La mort de Pierre m'oblige à trouver toute ma place en tant que sujet.
Elle m'oblige à me repositionner.
J'ai fait le choix de ne pas le rejoindre dans sa mort, j'ai fait le choix de la vie et de lui survivre, aussi j'ai désormais la responsabilité de vivre et de m'assumer pleinement.
Aujourd'hui, depuis cette épreuve et avec elle, depuis que j'ai été arrachée à mon homme que j'aime si intensément, je suis là seule face à moi-même. Je n'ai plus sa présence entourante, bienveillante et aimante pour me rassurer, m'aider, me réconforter. Je ne peux plus lui partager ni joies, ni peines, ni idées, ni réflexions Je deviens ma seule et principale interlocutrice. Je suis obligée de trouver en moi réponses aux interrogations qu'il m'aurait aidée à élucider.
Or étonnamment, je découvre que ce rendez-vous quotidien avec mon magma intérieur me devient doux et porteur. Je me découvre, et de plonger dans mon puits intérieur m'oblige à trouver en moi, et en moi seule, les ressources pour affronter cette vie désormais sans lui. Et cette solitude, qui désormais est mienne, m'oblige et m'autorise à me redécouvrir et à me redéfinir.
Je dois me positionner en tant que sujet plein et entier face à tout ce qui s'impose à moi.
Je suis désormais seule dans l'éducation de ma fille, seule face à des décisions à prendre, face à des projets à entreprendre, toutes ces prises de position que jusqu'alors nous avions toujours menées à deux, m'échoient toutes entières.

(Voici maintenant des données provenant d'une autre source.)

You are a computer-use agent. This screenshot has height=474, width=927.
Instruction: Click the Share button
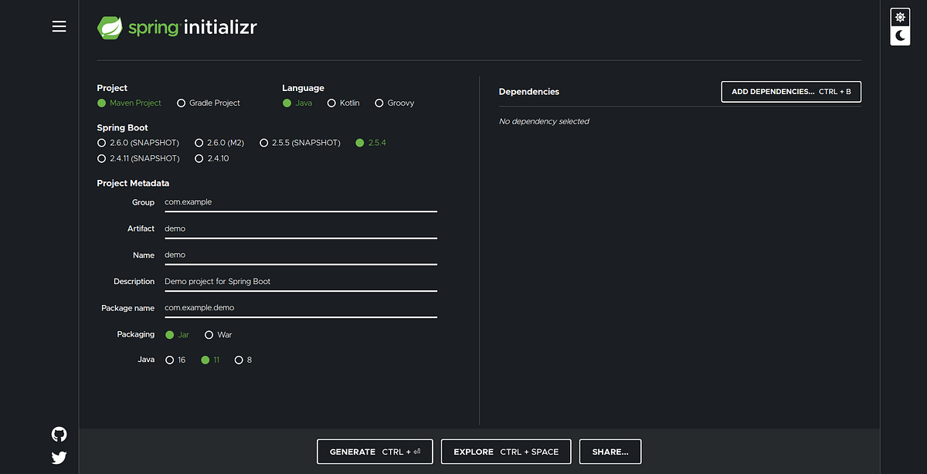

Cette solitude m'impose une discipline de fer. De là vient aussi ce besoin, cette nécessité d'être seule et de n'accepter aucun dérivatif à mon nouvel état. Je suis devenue le cerbère de mon espace intérieur et je le défends bec et ongles. Je n'autorise aucun parasitage avec cette urgence de me trouver et de me redéfinir. Je sens que c'est en m'écoutant et en me secondant moi-même que je trouverai véritablement la voie pour lui survivre. Toute mon énergie se trouve mobilisée par cette urgence-là. Je délaisse pour l'heure tout ce qui ne participe pas à ce travail. Moi l'active, l'amoureuse des grands espaces, je me retrouve tous les jours devant ma feuille blanche à apprendre à me redessiner dans un dessein de survie mais d'exploration aussi. Le désert de son absence m'ouvre l'espace intérieur de mes ressources inexplorées jusqu'alors. Je veux être convaincue aujourd'hui que là se trouve la voie de l'apaisement pour moi.